« Il n'y a pas de plus grand poète.
Il y a la poésie. »

Paul Fort (Canzone du vrai de vrai / Portraits sur le sable)

Le Bœuf ou le Mulet

 

 

 

 

Un chœur entonnait un cantique magnifique,

et chantant il entra, et quand il eut fini,

j’interrogeai un des choristes pour savoir

quelle était cette œuvre ainsi qu’ils exécutaient.

Il me montra un livre au dos duquel était

un écusson où l’on pouvait lire « Orléans »,

l’ouvrant, il me fit découvrir la partition :

« Comment s’appelle, dis-je, le compositeur ? »

« C’est un anonyme qui mit à quatre voix

la peine des pauvres gens, me répondit-il,

et pour cette raison on l’appelle “Le Bœuf”

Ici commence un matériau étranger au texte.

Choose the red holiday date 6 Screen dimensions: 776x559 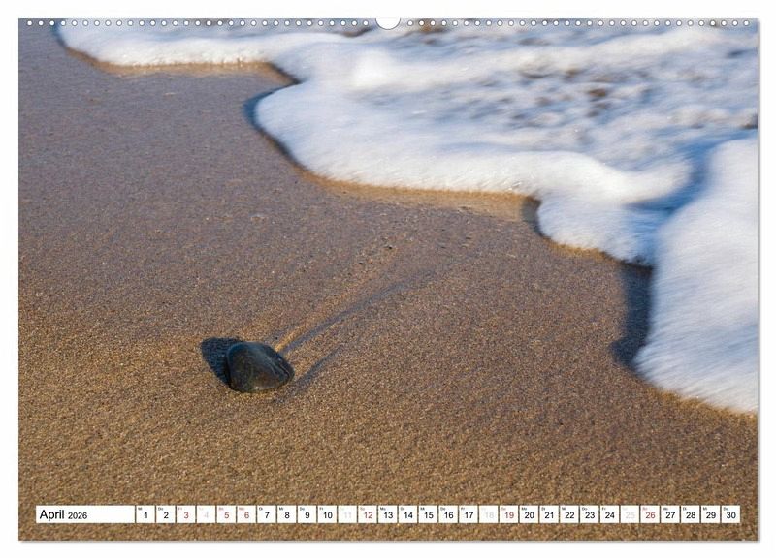[246, 514]
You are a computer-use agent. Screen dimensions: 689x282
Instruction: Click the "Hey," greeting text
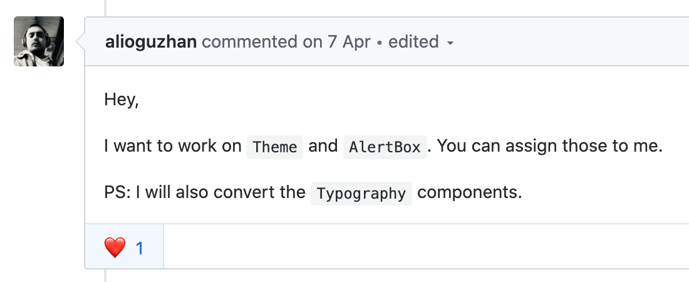(121, 100)
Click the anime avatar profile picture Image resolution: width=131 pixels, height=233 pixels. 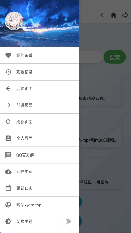pyautogui.click(x=14, y=21)
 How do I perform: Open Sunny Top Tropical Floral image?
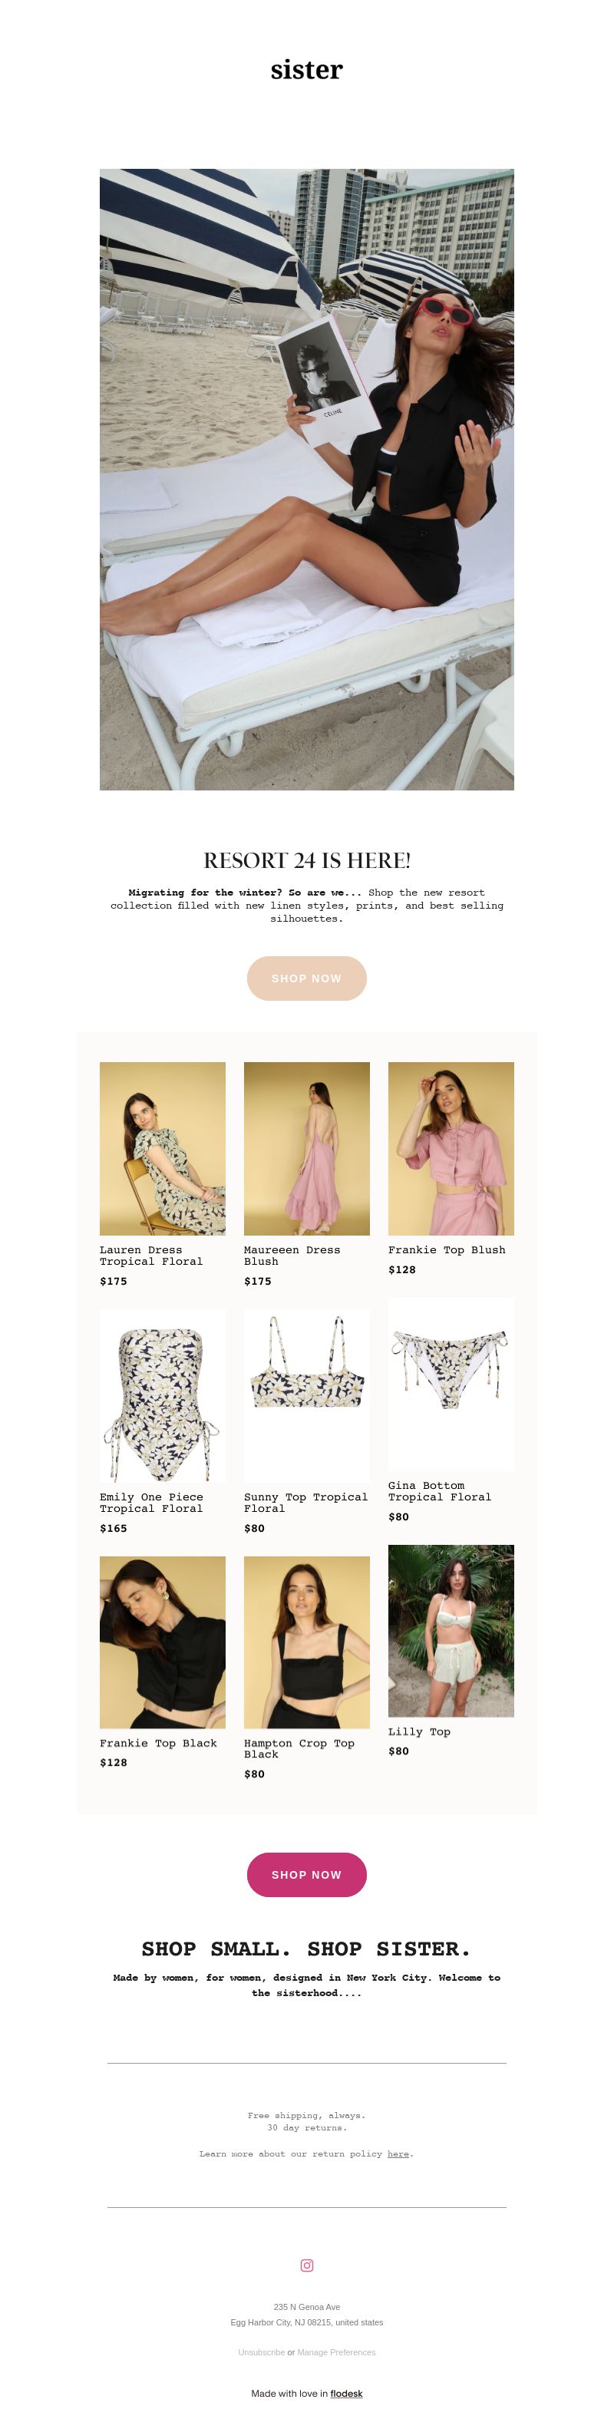pyautogui.click(x=307, y=1394)
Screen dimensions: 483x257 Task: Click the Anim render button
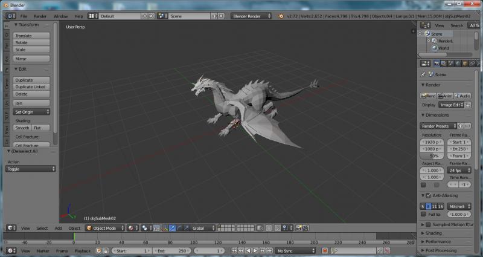445,96
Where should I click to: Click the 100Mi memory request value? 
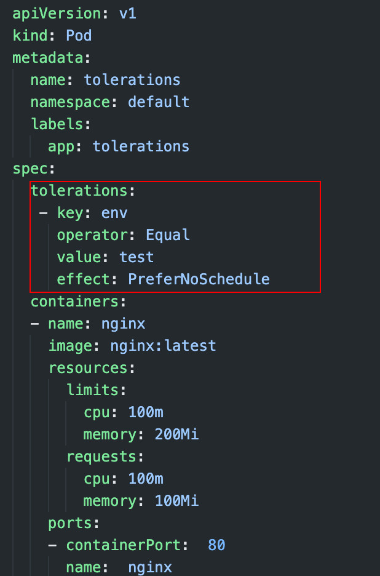[176, 501]
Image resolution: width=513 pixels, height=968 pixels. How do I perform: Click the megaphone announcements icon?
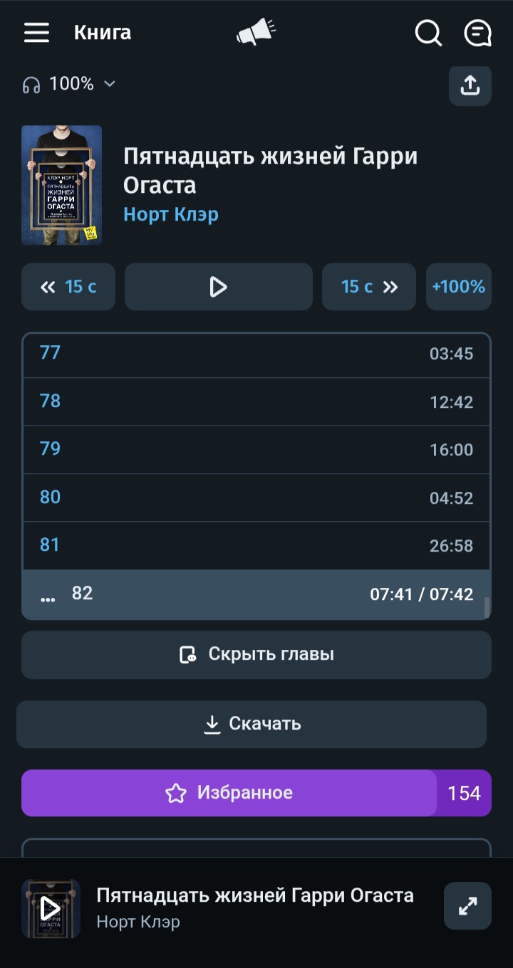point(256,33)
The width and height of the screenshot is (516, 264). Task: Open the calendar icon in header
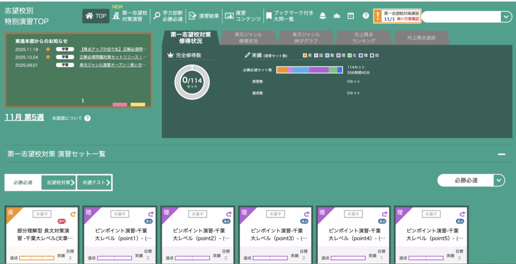click(x=351, y=16)
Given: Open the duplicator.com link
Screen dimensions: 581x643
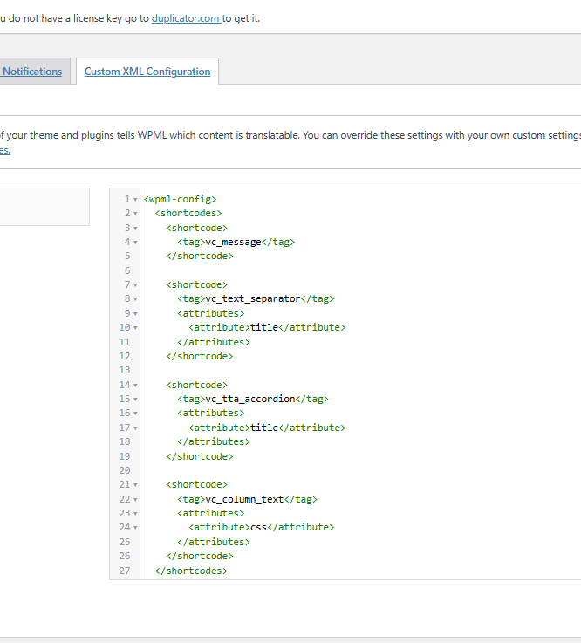Looking at the screenshot, I should [x=185, y=18].
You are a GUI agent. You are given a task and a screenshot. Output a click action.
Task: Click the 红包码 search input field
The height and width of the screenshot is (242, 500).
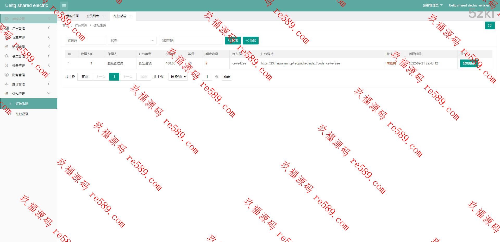[85, 41]
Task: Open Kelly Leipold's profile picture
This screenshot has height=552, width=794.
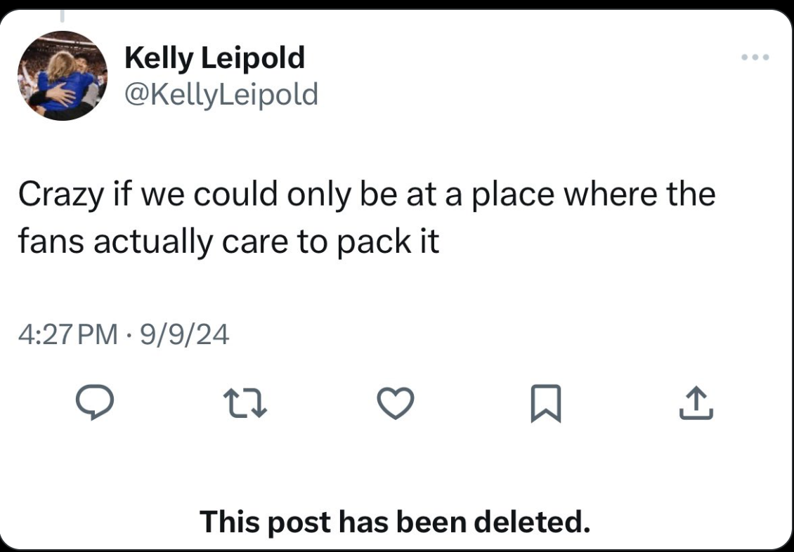Action: (63, 76)
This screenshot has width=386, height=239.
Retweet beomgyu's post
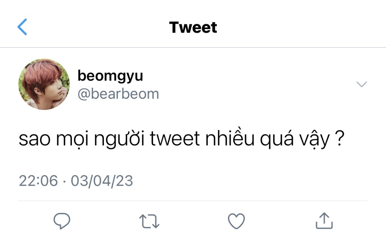click(x=149, y=221)
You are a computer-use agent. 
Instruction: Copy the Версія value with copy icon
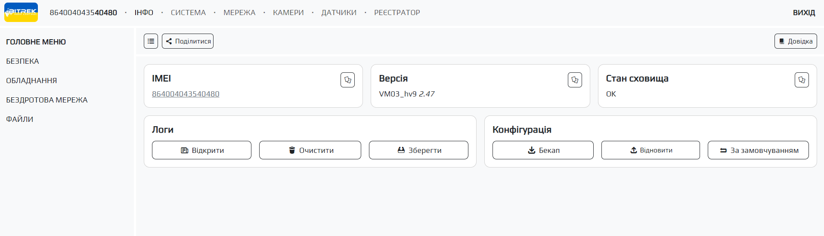[x=575, y=80]
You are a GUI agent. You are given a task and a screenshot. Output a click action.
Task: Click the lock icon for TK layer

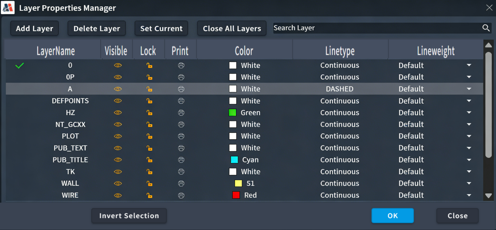click(149, 172)
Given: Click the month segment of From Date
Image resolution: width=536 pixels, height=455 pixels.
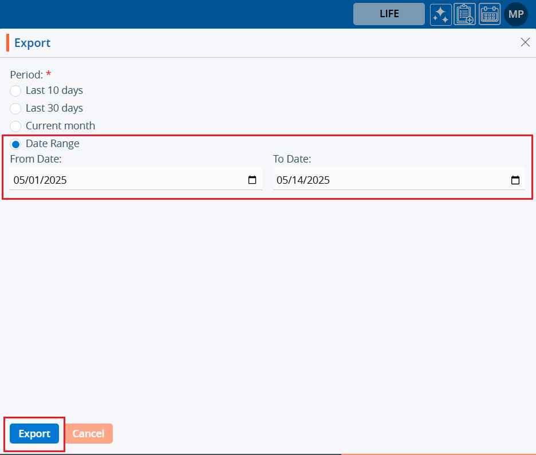Looking at the screenshot, I should pyautogui.click(x=20, y=180).
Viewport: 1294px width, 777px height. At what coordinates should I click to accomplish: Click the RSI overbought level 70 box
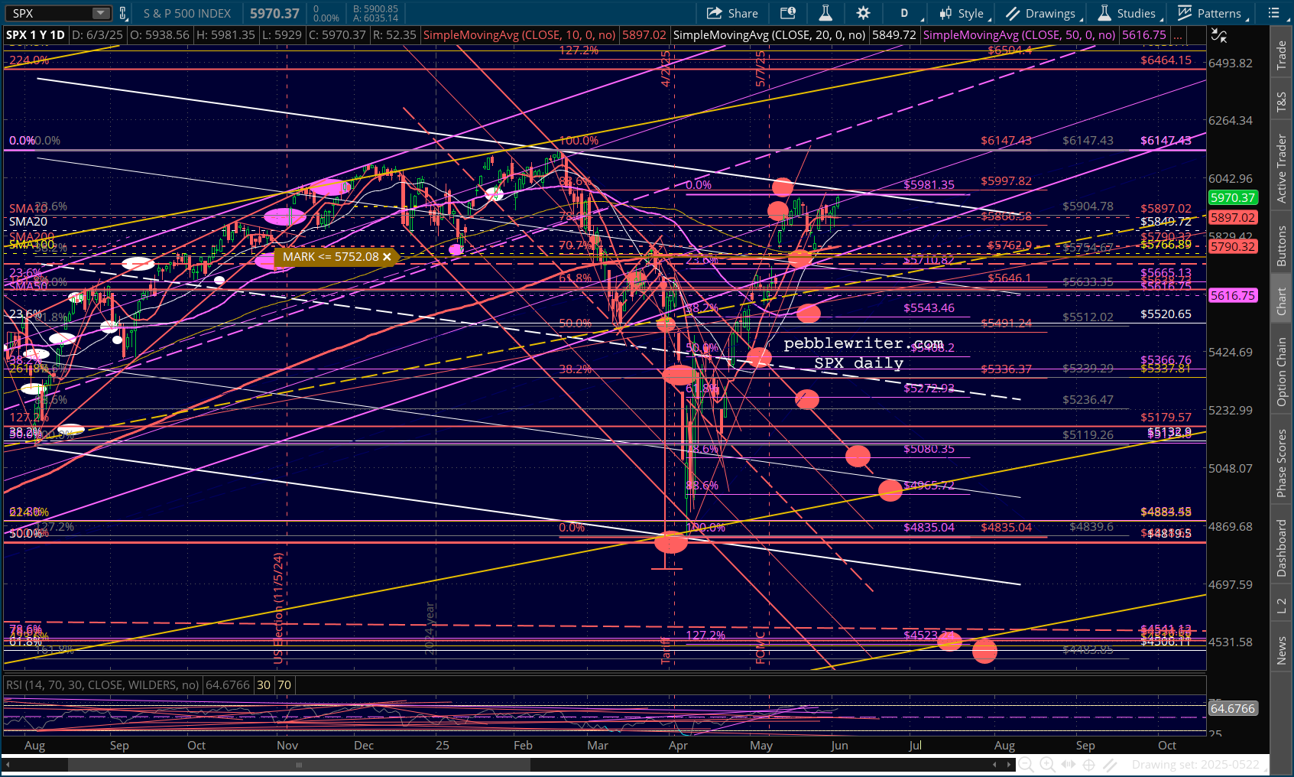pyautogui.click(x=284, y=684)
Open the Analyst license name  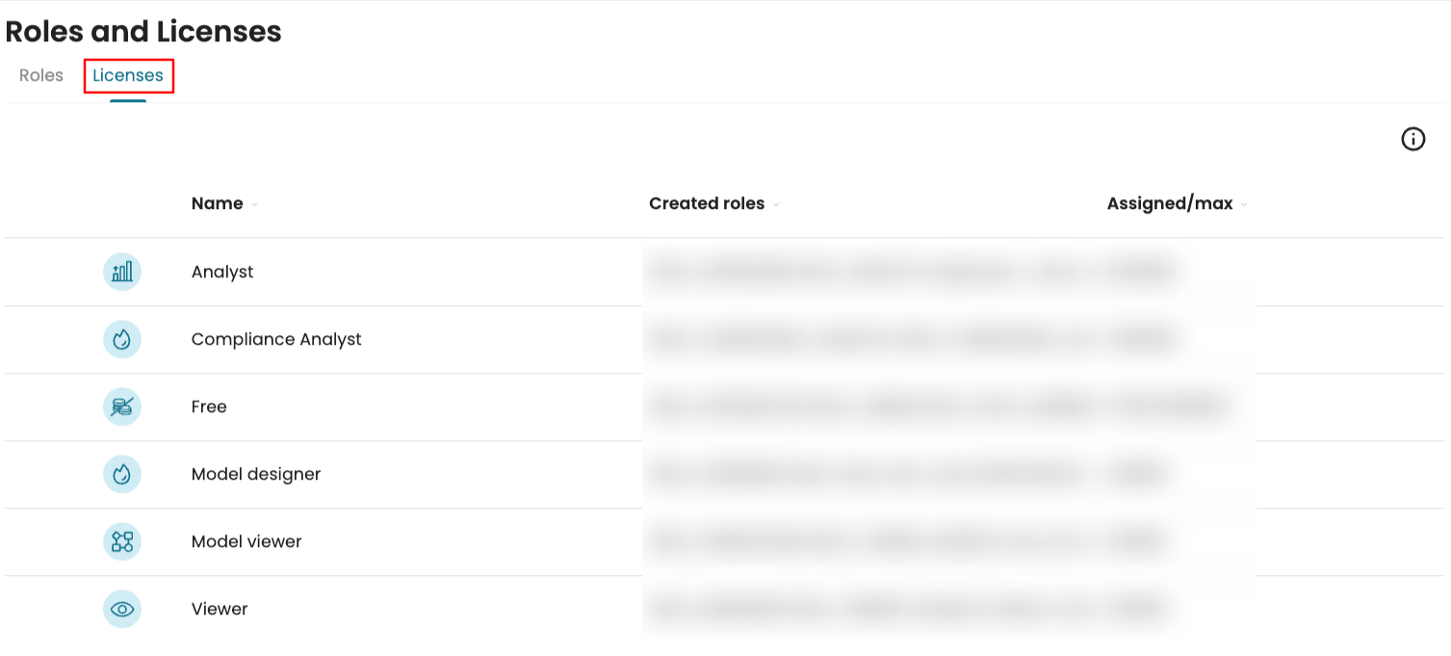point(222,272)
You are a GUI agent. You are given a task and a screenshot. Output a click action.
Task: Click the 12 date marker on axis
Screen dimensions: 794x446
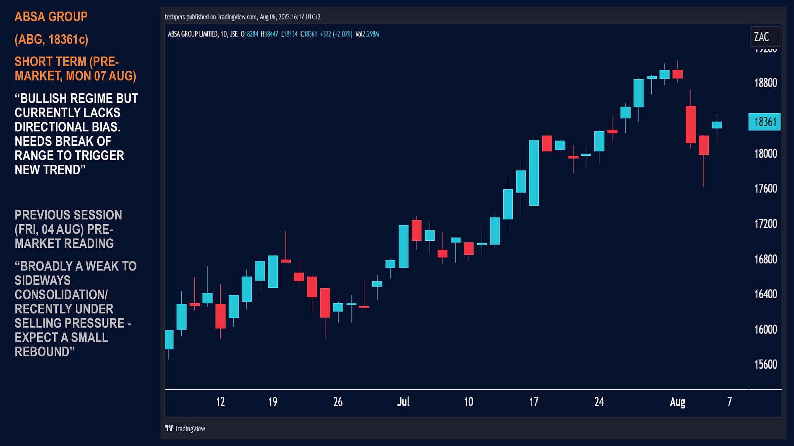point(220,401)
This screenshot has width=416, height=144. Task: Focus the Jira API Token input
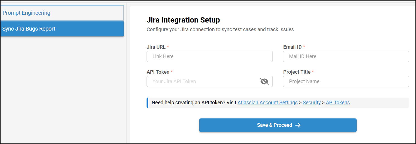[202, 81]
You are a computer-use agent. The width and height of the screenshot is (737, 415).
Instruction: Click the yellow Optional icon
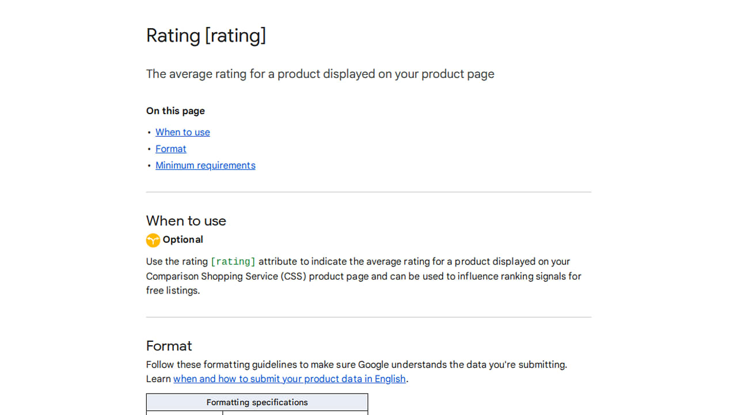(x=153, y=240)
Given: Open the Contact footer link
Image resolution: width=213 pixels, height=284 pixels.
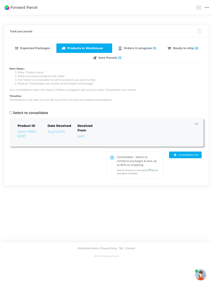Looking at the screenshot, I should (x=130, y=249).
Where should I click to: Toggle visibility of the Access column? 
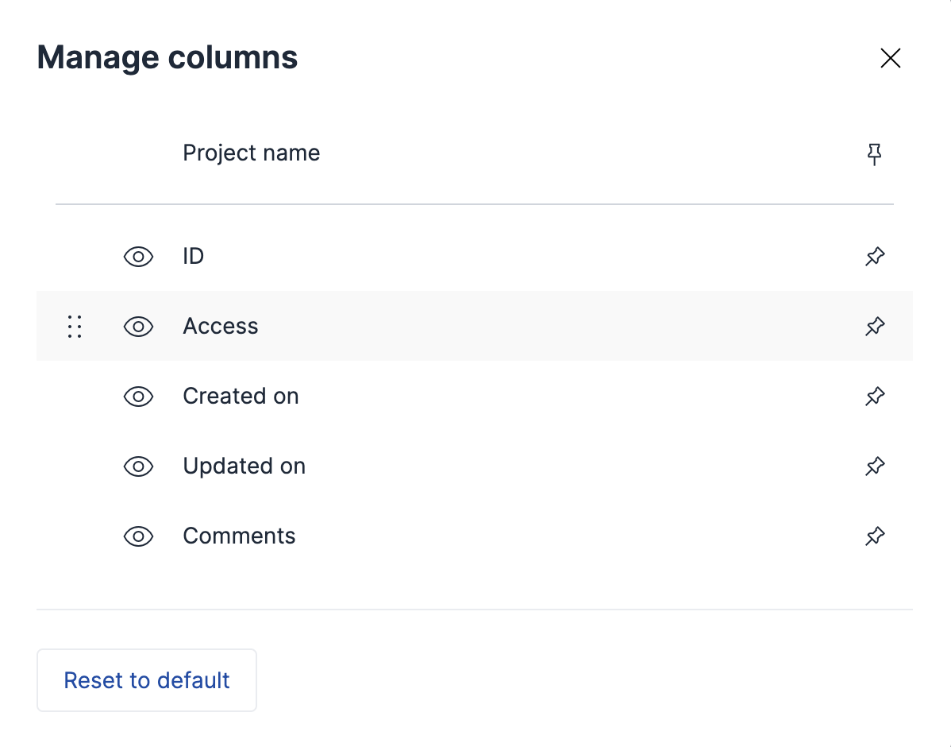pos(138,327)
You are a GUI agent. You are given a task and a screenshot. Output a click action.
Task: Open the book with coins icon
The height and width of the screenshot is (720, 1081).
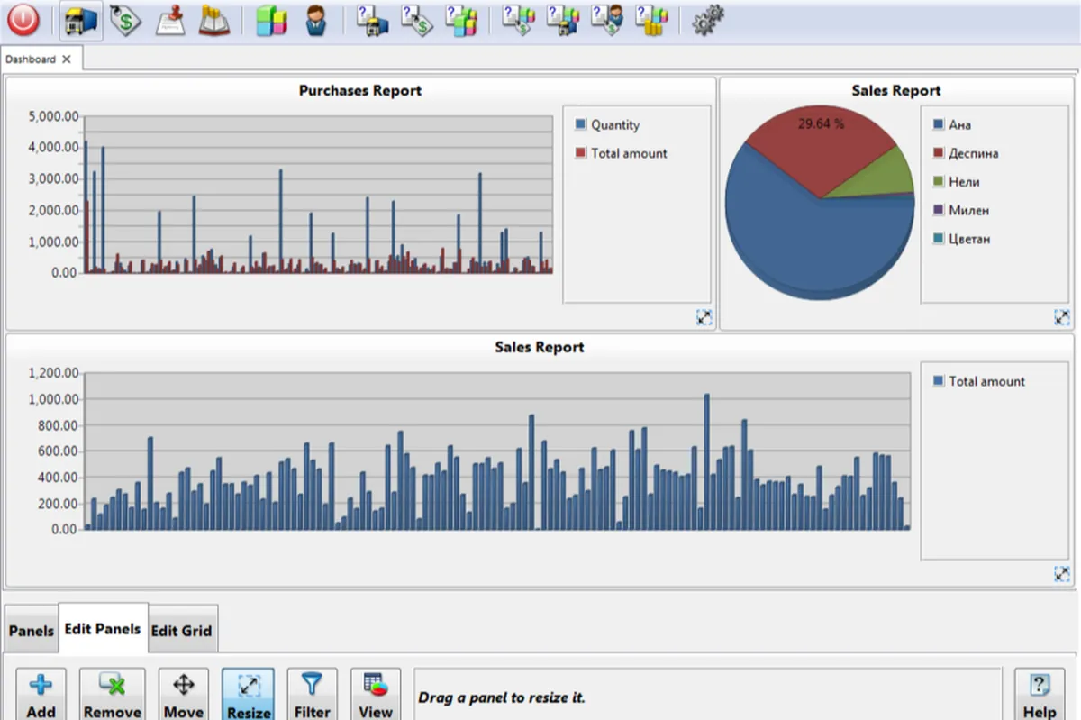pos(214,20)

ou “Le Mulet” ». Cependant je me demandais

et admirais comment un simple homme du peuple

avait pu composer tant de choses si belles

dont était rempli tout ce livre, j’en étais

presque à pleurer. Soudain, le chœur reprit le chant

de ce compositeur, début du Dix-Septième,

et timidement je me mis sur le côté

en ressentant malgré moi de la jalousie

pour ces gens qui rendaient ces splendeurs avec tant

de naturel, tant de puissance et de beauté.